Verizon Public Policy on Netflix
mpetach at netflight.com
Sun Jul 13 16:53:53 UTC 2014
On Sun, Jul 13, 2014 at 9:09 AM, <nanog at brettglass.com> wrote:
> At 11:39 PM 7/12/2014, Steven Tardy wrote:
> >How would "4U of rent" and 500W($50) electricity *not* save money?
> Because, on top of that, we'd have huge bandwidth expenses.
I know I'm just a dumb troll, but
don't you have the same bandwidth
demands already from your users
pulling down netflix content today?
If your users don't use netflix, then this
is a moot point, and we can end the
discussion now.
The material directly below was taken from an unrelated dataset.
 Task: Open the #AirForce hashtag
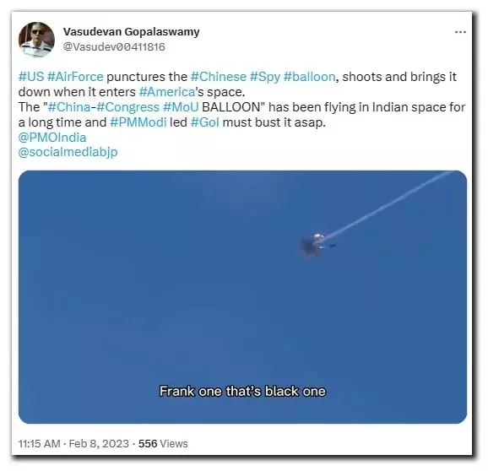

If your users *do* use
netflix currently, then you already have
this bandwidth demand on your network,
and finding ways to reduce or offload it
would be an improvement.
> And Netflix
> would refuse to cover any of that out of the billions in fees it's
> from subscribers. We can't raise our prices (that would not only cost us
> customers but be unfair to many of them; it would be forcing the
> users to subsidize Netflix). We simply need Netflix to pay at least some
> of its
Why not follow a model that other networks use
(if you've ever bought transit in Asia, you've no
doubt come across this -- you get a price of $x/mbps
for transit; but if you're exchanging traffic with China
ASes, that traffic is billed at $x*6/mbps.) Simply inform
your users that due to the heavy demands netflix places
on your infrastructure, you'll need to add a streaming
surcharge onto their monthly bill to cover the costs,
and then let the market solve your problem. Either
users really do want netflix badly enough to pay
the surchage and cover your costs, or they opt
to find a different provider (in which case their
heavy bandwidth usage is no longer impacting
your network, so problem solved), or they decide
they really didn't need netflix that badly (in which
case the heavy bandwidth usage also goes away,
and your problem is solved).
> >If your ISP isn't tall enough for Netflix, Akamai has a lower barrier of
> >Have you let Akamai give you a local cache? why or why not?
> Akamai refused to do so when we approached them. The Akamai rep was rather
> and dismissive about it; we were too small to be worthy of their attention.
> It's important to note that the growth of rural ISPs is limited by
> Even if we did not have rapacious cable and telephone monopolies to compete
> with, our size is naturally limited by the number of possible customers.
> of those customers is every bit as valuable as an urban customer, but
> won't even give us the SAME amount per customer it gives Comcast, much less
> more (it costs more to serve each one). And Netflix is particularly out of
> because it is insisting that we pay huge bandwidth bills for an exclusive
> connection just to it. It is also wasting our existing bandwidth by
> refusing to
> allow caching.
See, this is why I think it was a bad move for
any content player to bow to $cableco's demands;
it's a slippery slope. Once you negotiate with one
extortionist, the next blackmailer asks for even
more money. The only answer is to never negotiate
with...er, sorry, tuned into the wrong psychic channel
there for a moment.
> If Netflix continues on its current course, ALL ISPs -- not just rural
> will eventually be forced to rebel. And it will not be pretty.
And the rebellion will take what form, exactly?
Cutting off netflix and other alternative content
sources, leaving people with the predetermined
slop fed to them over the airwaves and by their
company? Seems like exactly what the cable
companies want. It's good they've managed
to recruit an army of foot soldiers to lead the
vanguard of the attack without even having to
pay them--they can sit back and keep their
hands relatively unbloodied as the battle unfolds.
> Our best hope, unless Netflix changes its ways, is for a competitor to come
> along which has more ISP-friendly practices. Such a competitor could easily
> destroy Netflix via better relations with ISPs... and better performance
> lower costs due to caching at the ISP.
That won't happen, because allowing content to
be freely cached at the edge without control is
tantamount to giving the content away without
restriction; and no level of premium content is
going to come with a license like that. Like it
or not, no content creator is going to give up
all rights to their content like that; it's not a
(currently) viable business model.
You might just as well ask why George Lucas
continues to charge money for showings of
his movies (oh, right--better make that Bob
Iger now, sorry. ^_^;) Content creation is
a business, and needs to make money to
stay in business. Until that end of the equation
changes, allowing content to be freely
cached, replicated, and distributed just
isn't going to happen, and to expect
otherwise is hopelessly unrealistic.